Passage>

==============================

Stocks

‘Steep fall in commodity prices is negative for markets'

Vidya Bala BL Research Bureau | Updated on May 17, 2011

Mr Gaurav Dua, Head of Research, Sharekhan

It may lead to earnings downgrade, says Sharekhan





Indian markets would benefit more from a stabilisation in commodity prices rather than a steep fall, says Mr Gaurav Dua, Head of Research at Sharekhan. In an interview with Business Line, Mr Dua discusses the implication of commodity price movements on markets and also give his take on the earnings season.

Excerpts:

What is your take on the results so far?

The March quarter results have more or less been a mixed bag. If you see the broad market (last week) for around 500 companies, there was a healthy revenue growth of 20-21 per cent. There was some pressure on margins but the profit after tax also grew at a healthy 18-19 per cent.

In terms of frontline stocks, there are some disappointments from heavyweights such as Infosys, Wipro, Axis Bank and Bharti Airtel, which failed to meet market expectations. So, overall, the downgrades in earnings estimates outpace upgrades.

So do you expect the Sensex estimates to fall further by the end of earnings season?

==============================

Exercise 1>
Answer these questions from the Sharekhan interview:
(a) What position does Mr Gaurav Dua hold?
(b) What revenue growth did the broad market of around 500 companies show?
(c) Which heavyweights does Mr Dua say failed to meet market expectations?
Exercise 2> In the Sharekhan interview, turn the paragraph beginning "The March quarter results have more or less" into a short bulleted list that keeps its main facts.
Exercise 3> Carry the Sharekhan interview forward from its final question, keeping its question-and-answer format.

Records provided>
==============================

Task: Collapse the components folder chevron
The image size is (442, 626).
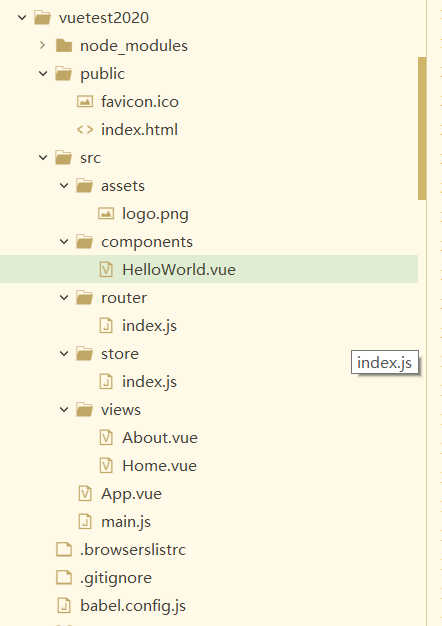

==============================

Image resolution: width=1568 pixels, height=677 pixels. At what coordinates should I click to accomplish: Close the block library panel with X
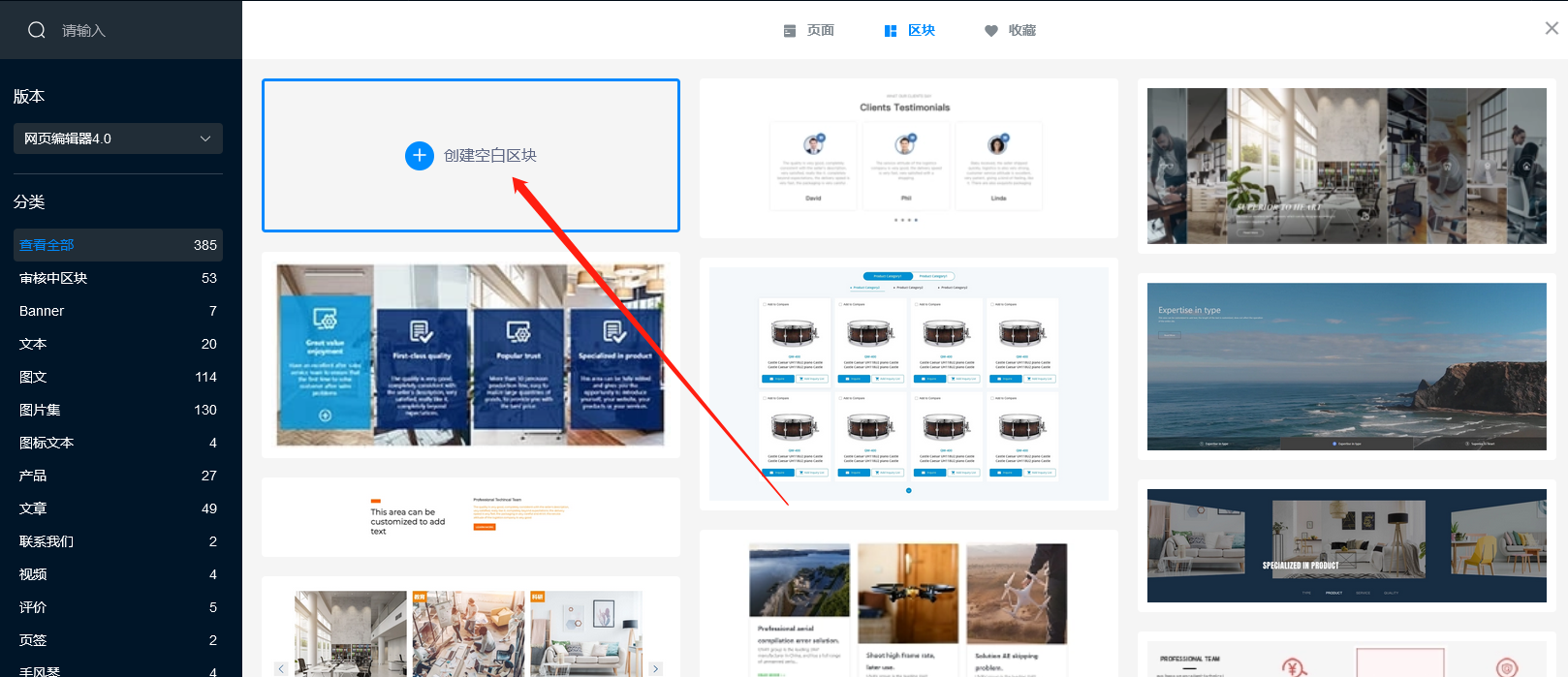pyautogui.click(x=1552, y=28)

==============================

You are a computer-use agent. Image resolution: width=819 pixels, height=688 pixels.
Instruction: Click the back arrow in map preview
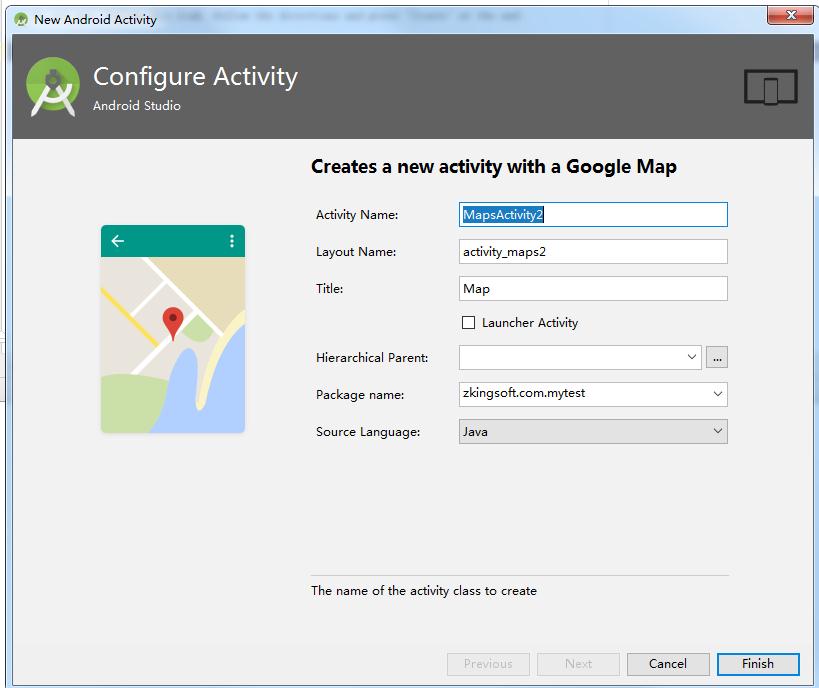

==============================

Response 1>
(a) He is Head of Research at Sharekhan.
(b) It showed revenue growth of 20-21 per cent.
(c) Infosys, Wipro, Axis Bank and Bharti Airtel.

Response 2>
- March quarter results were a mixed bag.
- The broad market of around 500 companies (last week) had revenue growth of 20-21 per cent.
- Margins were under some pressure.
- Profit after tax grew 18-19 per cent.

Response 3>
The Sensex earnings estimates have been downgraded over the past couple of quarters. The consensus earnings growth estimates were scaled down from around 21 per cent levels to around 18.5 per cent during the Q3 results season. The estimates are likely to get further downgraded by 2-4 per cent by the end of Q4 results season as impact of deterioration in the macro environment and the rising input cost pressures are factored in to estimates.

So would you say the markets are overvalued now?

See, the Sensex EPS of Rs 1,260-1,280 that you were looking at 6-8 months ago might come down to Rs 1,200-1,210 at the end of the earnings downgrade cycle. Taking that into account, the Indian market is trading at close to 15 times one-year forward earnings, which is in line with the long-term average multiples.

However, the Indian market is valued at 30-35 per cent premium to some of the other comparable emerging markets. That leaves scope for further de-rating of multiples due to strong macro headwinds in India.

Besides earnings, what other factors are likely to act as impediments for markets to move higher?

There are several domestic and global factors that can influence the markets in the near-term. Domestically, in addition to corporate results, the street would keenly watch for any progress on policy and reforms front, which were on hold due to the Assembly elections.

In addition, the monsoon will be another critical factor both in terms of easing inflationary pressures and sustaining economic growth momentum in FY12.

Globally, there could be some nervousness before the expiry of ongoing quantitative easing programme in June besides developments in European debt crisis and unrest in the Middle East and North Africa. However, the volatility index is trading at multi-year low levels and indicates lack of any risk aversion globally.

Among global factors a sustained easing of crude oil prices is one of the major factors that can drive higher FII allocation to India among emerging markets.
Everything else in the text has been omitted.